▶ Source passage:
((

Aging stats
“IDON’T care about living forever! Who wants to be alive for so long anyway? I’ll be happy if I die at 70.” I hear such words often enough to know that people actual mean it. They don’t want to live forever. 70 is enough. But the trouble is that’s exactly how they feel until they’re 69. Of course, the quality of life is an intrinsic part of longevity. It is not for us to argue what a well-spent life is; that is not for us to judge. My concern is to investigate how life is prolonged given choices to improve it. “I don’t care if I die at 70!” may very well be the excuse to live fast and in excess.
What’s your real age? Doctors have long since known that a man has two ages.

))

▶ Supplied information:
((

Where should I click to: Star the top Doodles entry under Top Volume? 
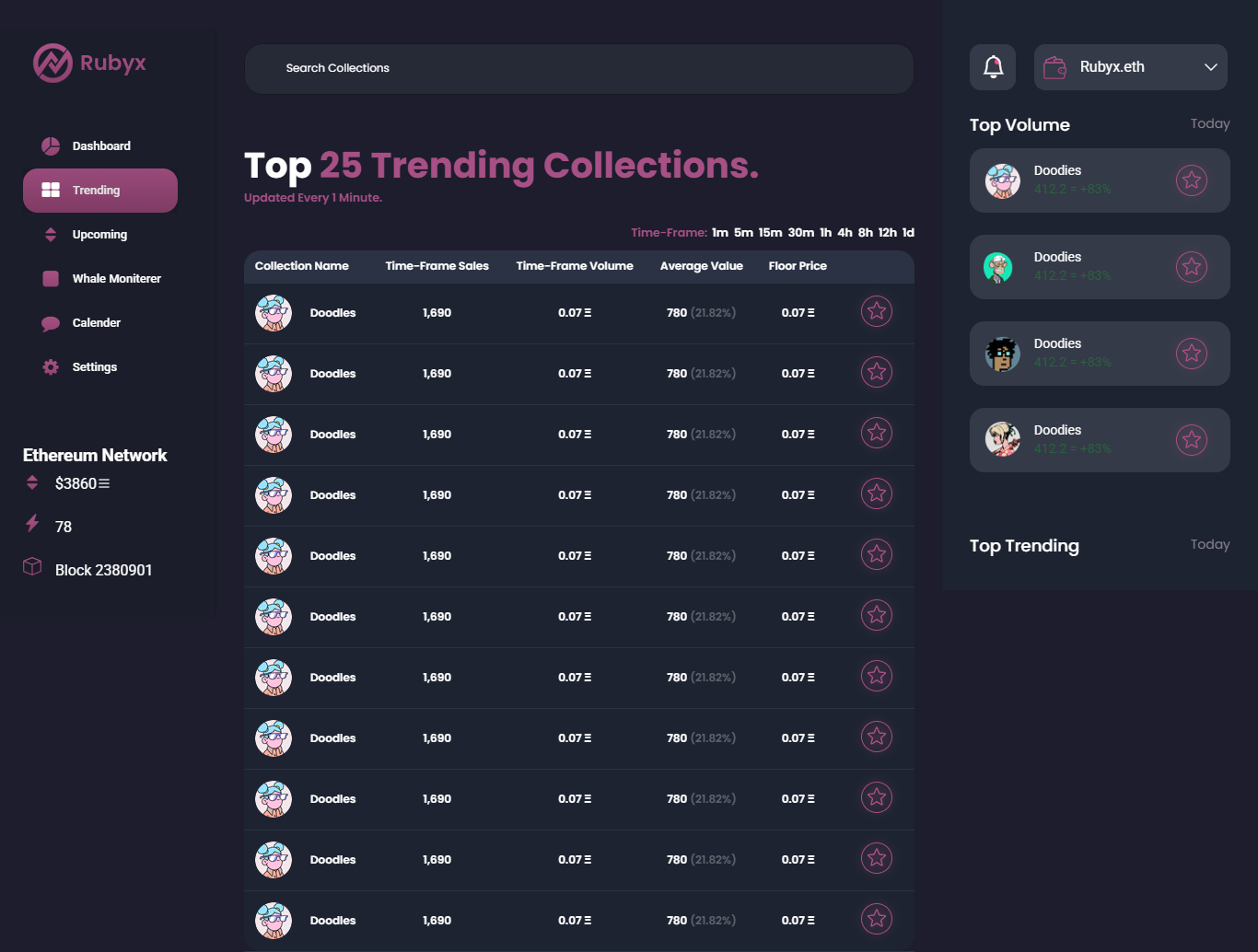coord(1192,180)
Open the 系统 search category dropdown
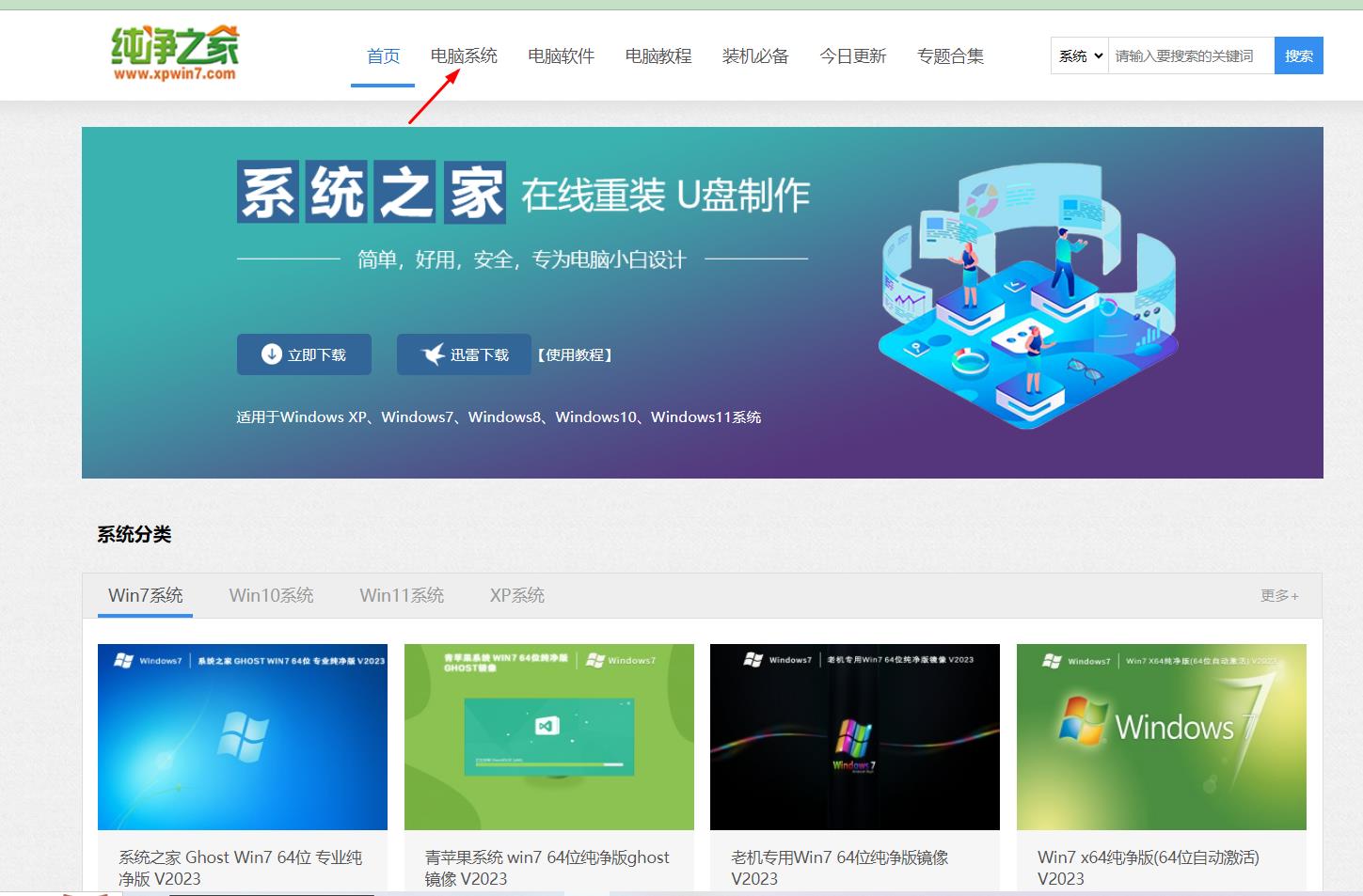 [x=1079, y=55]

))

▶ Exercise prompt: Continue the passage on aging and longevity, starting right after its final sentence.

▶ Exercise response:
The first and obvious is chronological age. It is calendar age, the age based on your birth certificate. From Day 1 to the present is the record of your cruel, inexorable slide to the grave. If a woman looks older or younger than she does, we have touched upon the other and less obvious – physiological age. Now the doctor will tell you that physiological age is your true age. It is after all the actual state of your body, a product of lifestyle choices, the environment, and genetics. It does not lie. Physiological age is referenced on your heart and blood vessels, your liver and kidneys and other viscera, your bones and joints, your brain and the rest of you that you cannot fool. If you’ve been smoking one pack a day for 20 years, is it fair to complain why you have a cough that has never gone away? If you’ve been on a heavy (greater than 80 grams per day) steady ration of alcohol for decades, is it fair to be surprised that the doctor has just told you that your liver is enlarged and that you’ve got a “fatty liver”? This is a life is based on the principle of “GIGS”– Garbage In, Garbage Stays.
A related website (https://www. sharecare.com/static/realage) gives an on-line analysis of your real age based on a questionnaire that you are requested to answer. The longevity test is given free of charge. One article on that website noted observations and estimated how our activities or vices help add or subtract from our true age. Some were reported as follows:
• Smoking reduces your real age by 8 years.
• A person with low blood pressure (~ 115/75) is about 25 years younger than someone with high blood pressure (over 160/90).
• Healthy gums and teeth can make real age 6.4 years younger.
• Women on estrogen replacement therapy when appropriate and under physician care can be 8 years younger from real age.
• Regular exercise that combines burning calories, building stamina, and building strength can reduce real age by 9 years.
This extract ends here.